▶ [PROBLEM REQUIREMENTS]: Rewrite the lines below with "dropdown" replaced by "drop-down list" and everything else left the same.

▶ [RECORDS FOR THE TASK]:

------------------------------------------------

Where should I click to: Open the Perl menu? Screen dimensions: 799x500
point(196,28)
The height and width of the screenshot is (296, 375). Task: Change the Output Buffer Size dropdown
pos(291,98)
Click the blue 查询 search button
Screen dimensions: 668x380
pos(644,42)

------------------------------------------------

▶ [COMPLETE OUTPUT]:
Where should I click to: Open the Perl menu? Screen dimensions: 799x500
point(196,28)
The height and width of the screenshot is (296, 375). Task: Change the Output Buffer Size drop-down list
pos(291,98)
Click the blue 查询 search button
Screen dimensions: 668x380
pos(644,42)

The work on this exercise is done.